Quick hit here, but check out these stats from Bullhorn’s “The State of Recruitment Marketing in 2018:”
- Eighty-seven percent of global staffing and recruiting firms do not have a chief marketing officer, and nearly three-quarters (75 percent) of global staffing and recruiting firms do not have a vice president of marketing.
- Forty-five percent of respondents said their firm’s marketing leader does not control a budget, while 46 percent of respondents said their firm does not have a cohesive marketing strategy in place for the year ahead.
- The top three marketing tactics cited as being allocated a higher budget year-over-year include: social media presence (organic) (60 percent), email marketing (50 percent), and job boards (50 percent).
- Channels that at one time would have been deemed highly important are now being given a lower budget include direct mail (37 percent), career fairs (36 percent), and pay per click job ads (34 percent).
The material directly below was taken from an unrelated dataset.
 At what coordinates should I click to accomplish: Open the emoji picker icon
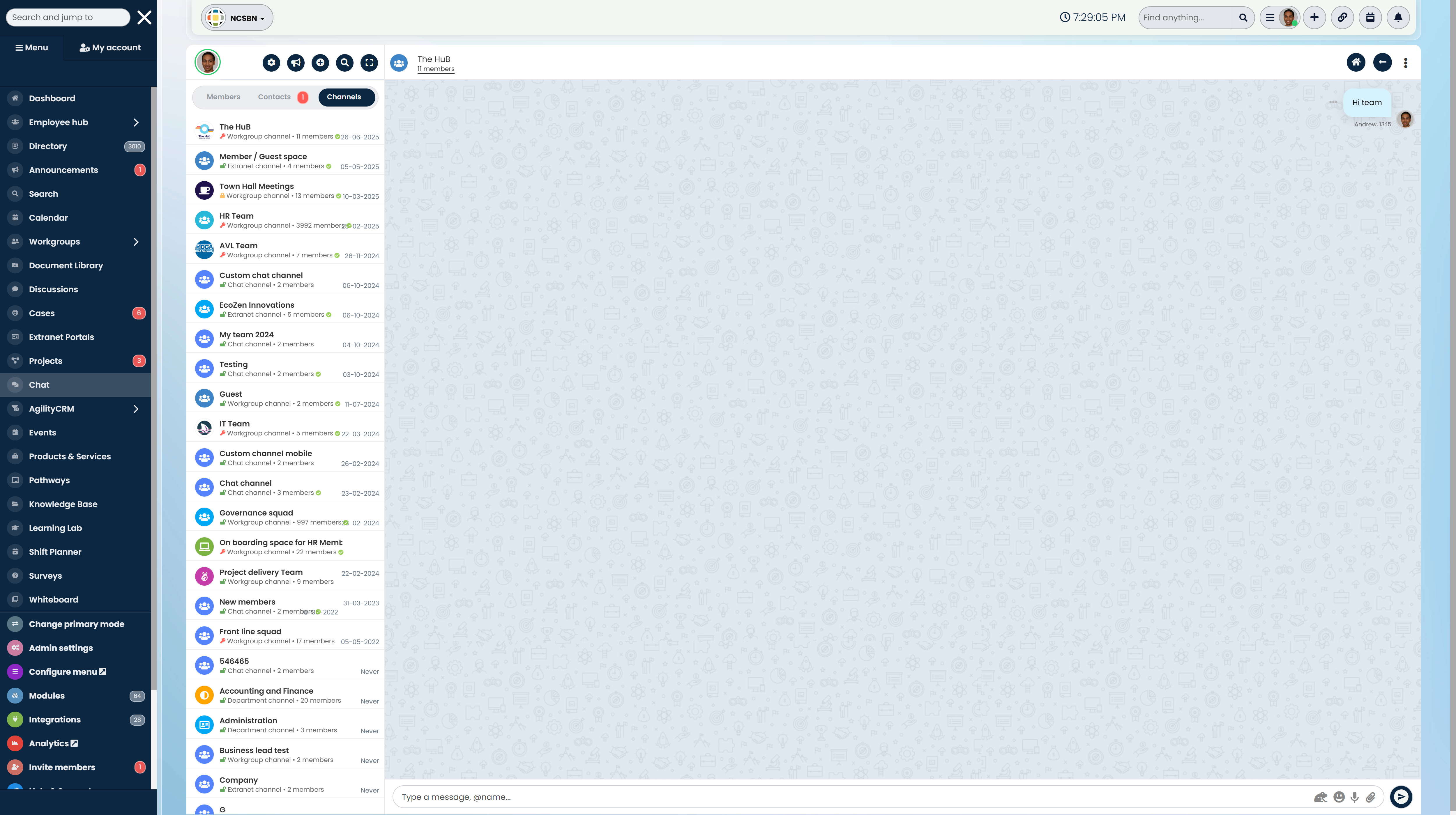(1339, 797)
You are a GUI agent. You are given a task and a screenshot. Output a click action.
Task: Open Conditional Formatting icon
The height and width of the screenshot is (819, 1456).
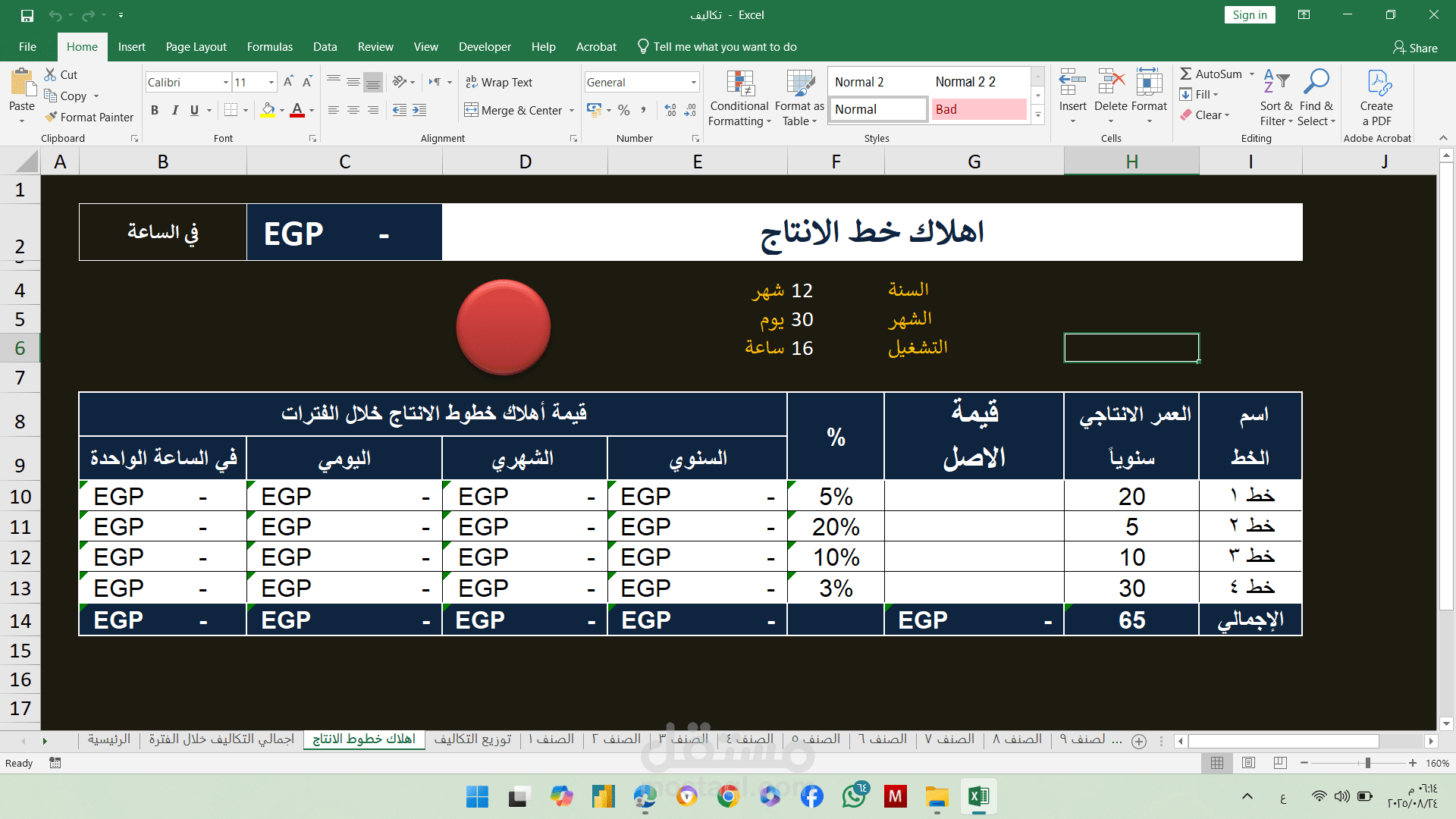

- For companies that had representation from a chief marketing officer or a vice president, they identified marketing automation and email marketing as their top two marketing initiatives. The organizations that had less-experienced marketers relied on social media and job boards for driving candidate engagement.
None of this is necessarily surprising, but it’s all a little bit terrifying nonetheless. 45% of firm marketing leaders don’t even control a budget? If you don’t control a budget in most organizations, even mid-size staffing ones, you’re essentially worthless to the decision-makers. So do the guys setting the financial agenda care about recruitment marketing? It’s possible they don’t, especially since organic social media presence — which has been waning for a half-decade — is somehow being tied to extra budget allocation. Feels like non-strategic lip service.
Bullhorn CMO Gordon Burnes and I chatted about these results briefly, and he admitted it’s a much different landscape these days in terms of job boards, but oftentimes agencies don’t understand marketing ROI and want to find ways to reduce costs on that side. All true, but all somewhat sad too.
What do you think about the current state of recruitment marketing? How “strategic” does it feel at most places?